:: Given records

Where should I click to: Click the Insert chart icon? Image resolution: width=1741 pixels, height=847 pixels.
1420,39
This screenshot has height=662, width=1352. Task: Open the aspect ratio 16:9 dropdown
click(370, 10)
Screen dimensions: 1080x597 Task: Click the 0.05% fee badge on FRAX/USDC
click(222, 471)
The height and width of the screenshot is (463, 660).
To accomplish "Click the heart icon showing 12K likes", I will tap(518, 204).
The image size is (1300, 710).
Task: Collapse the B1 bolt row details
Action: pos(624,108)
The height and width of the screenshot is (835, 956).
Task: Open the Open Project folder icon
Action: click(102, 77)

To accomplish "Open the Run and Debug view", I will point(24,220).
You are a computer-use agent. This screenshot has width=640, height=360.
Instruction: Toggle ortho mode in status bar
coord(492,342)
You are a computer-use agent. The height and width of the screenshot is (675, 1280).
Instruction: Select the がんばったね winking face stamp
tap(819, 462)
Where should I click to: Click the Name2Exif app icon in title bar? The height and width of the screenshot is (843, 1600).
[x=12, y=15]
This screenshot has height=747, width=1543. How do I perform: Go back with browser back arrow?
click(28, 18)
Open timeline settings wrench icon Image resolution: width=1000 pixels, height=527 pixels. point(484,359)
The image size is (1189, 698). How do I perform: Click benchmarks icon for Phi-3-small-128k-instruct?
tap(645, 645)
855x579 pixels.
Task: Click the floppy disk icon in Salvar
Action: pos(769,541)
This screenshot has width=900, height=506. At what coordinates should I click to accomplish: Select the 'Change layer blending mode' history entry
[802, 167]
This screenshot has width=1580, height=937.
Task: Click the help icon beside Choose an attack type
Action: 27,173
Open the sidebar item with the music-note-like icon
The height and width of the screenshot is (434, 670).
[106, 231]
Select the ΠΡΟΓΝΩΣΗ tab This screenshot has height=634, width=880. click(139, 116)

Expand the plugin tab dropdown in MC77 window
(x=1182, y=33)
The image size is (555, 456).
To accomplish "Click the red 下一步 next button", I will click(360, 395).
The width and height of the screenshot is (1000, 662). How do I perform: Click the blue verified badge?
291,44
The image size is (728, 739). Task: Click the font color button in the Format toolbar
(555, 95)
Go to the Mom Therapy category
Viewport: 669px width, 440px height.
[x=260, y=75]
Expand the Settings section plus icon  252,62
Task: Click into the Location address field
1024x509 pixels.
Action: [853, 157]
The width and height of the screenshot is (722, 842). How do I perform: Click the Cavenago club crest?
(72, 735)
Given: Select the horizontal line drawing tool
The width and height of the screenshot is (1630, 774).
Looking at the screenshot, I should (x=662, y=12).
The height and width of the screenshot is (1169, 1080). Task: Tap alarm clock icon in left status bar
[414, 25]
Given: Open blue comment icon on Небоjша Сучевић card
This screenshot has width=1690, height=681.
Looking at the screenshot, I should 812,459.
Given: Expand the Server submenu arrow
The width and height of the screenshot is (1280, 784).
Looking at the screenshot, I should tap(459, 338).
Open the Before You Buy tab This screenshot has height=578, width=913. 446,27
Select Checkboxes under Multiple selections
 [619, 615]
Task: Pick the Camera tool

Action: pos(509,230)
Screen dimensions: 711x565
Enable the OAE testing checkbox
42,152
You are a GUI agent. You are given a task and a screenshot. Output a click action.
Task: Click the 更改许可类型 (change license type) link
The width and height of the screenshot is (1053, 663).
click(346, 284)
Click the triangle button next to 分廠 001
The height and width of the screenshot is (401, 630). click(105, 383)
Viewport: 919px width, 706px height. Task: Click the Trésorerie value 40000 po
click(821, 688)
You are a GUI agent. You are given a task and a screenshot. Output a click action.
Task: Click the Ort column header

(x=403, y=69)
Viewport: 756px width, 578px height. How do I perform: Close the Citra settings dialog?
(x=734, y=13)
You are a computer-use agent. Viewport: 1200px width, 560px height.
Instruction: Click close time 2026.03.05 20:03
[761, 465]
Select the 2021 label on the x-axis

::::

> _How to complete this task_: Write every entry out again exactly.

> _Your response_:
Where should I click to: Click the Insert chart icon? Image resolution: width=1741 pixels, height=847 pixels.
1420,39
This screenshot has height=662, width=1352. Task: Open the aspect ratio 16:9 dropdown
click(370, 10)
Screen dimensions: 1080x597 Task: Click the 0.05% fee badge on FRAX/USDC
click(222, 471)
The height and width of the screenshot is (463, 660).
To accomplish "Click the heart icon showing 12K likes", I will tap(518, 204).
The image size is (1300, 710).
Task: Collapse the B1 bolt row details
Action: pos(624,108)
The height and width of the screenshot is (835, 956).
Task: Open the Open Project folder icon
Action: click(102, 77)

To accomplish "Open the Run and Debug view", I will point(24,220).
You are a computer-use agent. This screenshot has width=640, height=360.
Instruction: Toggle ortho mode in status bar
coord(492,342)
You are a computer-use agent. The height and width of the screenshot is (675, 1280).
Instruction: Select the がんばったね winking face stamp
tap(819, 462)
Where should I click to: Click the Name2Exif app icon in title bar? The height and width of the screenshot is (843, 1600).
[x=12, y=15]
This screenshot has height=747, width=1543. How do I perform: Go back with browser back arrow?
click(28, 18)
Open timeline settings wrench icon Image resolution: width=1000 pixels, height=527 pixels. point(484,359)
The image size is (1189, 698). How do I perform: Click benchmarks icon for Phi-3-small-128k-instruct?
tap(645, 645)
855x579 pixels.
Task: Click the floppy disk icon in Salvar
Action: pos(769,541)
This screenshot has width=900, height=506. At what coordinates should I click to accomplish: Select the 'Change layer blending mode' history entry
[802, 167]
This screenshot has width=1580, height=937.
Task: Click the help icon beside Choose an attack type
Action: 27,173
Open the sidebar item with the music-note-like icon
The height and width of the screenshot is (434, 670).
[106, 231]
Select the ΠΡΟΓΝΩΣΗ tab This screenshot has height=634, width=880. click(139, 116)

Expand the plugin tab dropdown in MC77 window
(x=1182, y=33)
The image size is (555, 456).
To accomplish "Click the red 下一步 next button", I will click(360, 395).
The width and height of the screenshot is (1000, 662). How do I perform: Click the blue verified badge?
291,44
The image size is (728, 739). Task: Click the font color button in the Format toolbar
(555, 95)
Go to the Mom Therapy category
Viewport: 669px width, 440px height.
[x=260, y=75]
Expand the Settings section plus icon  252,62
Task: Click into the Location address field
1024x509 pixels.
Action: [853, 157]
The width and height of the screenshot is (722, 842). How do I perform: Click the Cavenago club crest?
(72, 735)
Given: Select the horizontal line drawing tool
The width and height of the screenshot is (1630, 774).
Looking at the screenshot, I should (x=662, y=12).
The height and width of the screenshot is (1169, 1080). Task: Tap alarm clock icon in left status bar
[414, 25]
Given: Open blue comment icon on Небоjша Сучевић card
This screenshot has width=1690, height=681.
Looking at the screenshot, I should 812,459.
Given: Expand the Server submenu arrow
The width and height of the screenshot is (1280, 784).
Looking at the screenshot, I should tap(459, 338).
Open the Before You Buy tab This screenshot has height=578, width=913. 446,27
Select Checkboxes under Multiple selections
 [619, 615]
Task: Pick the Camera tool

Action: pos(509,230)
Screen dimensions: 711x565
Enable the OAE testing checkbox
42,152
You are a GUI agent. You are given a task and a screenshot. Output a click action.
Task: Click the 更改许可类型 (change license type) link
The width and height of the screenshot is (1053, 663).
click(346, 284)
Click the triangle button next to 分廠 001
The height and width of the screenshot is (401, 630). click(105, 383)
Viewport: 919px width, 706px height. Task: Click the Trésorerie value 40000 po
click(821, 688)
You are a GUI agent. You are given a task and a screenshot. Output a click action.
Task: Click the Ort column header

(x=403, y=69)
Viewport: 756px width, 578px height. How do I perform: Close the Citra settings dialog?
(x=734, y=13)
You are a computer-use agent. Viewport: 1200px width, 560px height.
Instruction: Click close time 2026.03.05 20:03
[761, 465]
Select the 2021 label on the x-axis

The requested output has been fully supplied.